The manual import of the ECDSA certificate was successful. I'm going to recommend an update to the guide you linked to, though.
In that guide it states the following about the root.pem file:
"This is the public root certificate of your certificate's issuer. It has to be stored in PEM encoded format and must contain all necessary root certificates of your issuer in one file. If there is more than one PEM encoded root certificate, please use a text editor to copy all of them into a single file (the order does not matter)."
This seems to be incorrect. My root.pem file included both the Intermediate CA and the Root CA certificates, and the Core Server service would not start. It was only by looking at the files previously generated with the Certificate Importer from the old RSA certificate that I realized that the previous root.pem file also contained the actual certificate from prtg.crt as well. Adding that certificate to the root.pem file allowed me to start the Core Server service again.

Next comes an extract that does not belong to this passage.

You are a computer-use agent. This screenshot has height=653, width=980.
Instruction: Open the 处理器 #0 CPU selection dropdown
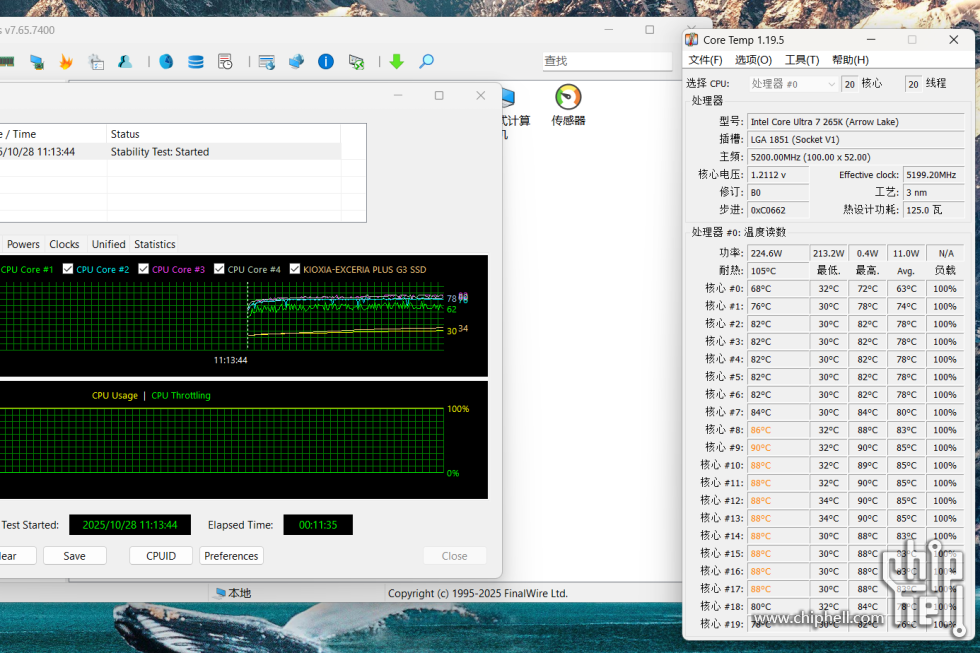[x=792, y=84]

So, I think your guide should instead read:
"This is the full certificate chain of your certificate. It has to be stored in PEM encoded format and must contain the leaf certificate, all intermediate CA certificates (if applicable), and the root CA certificate in one file (the order does not matter)."
If you use a Linux machine to generate certificates like I do, use this PowerShell to convert your line endings to Windows style on each of your certificate and key files:
$file = Get-Content cert_file.pem
$file | Foreach-Object { $_ -replace '\n', '\r\n' } | Out-File cert_file.pem
Finally, I hope the Certificate Importer is updated soon because the use of non-RSA certificates is just going to increase since elliptic curve certificates offer equal security with smaller bit keys for better performance, Let's Encrypt already signs ECDSA certificates, and this year (2018) Let's Encrypt is planning on generating an ECDSA root and ECDSA intermediates.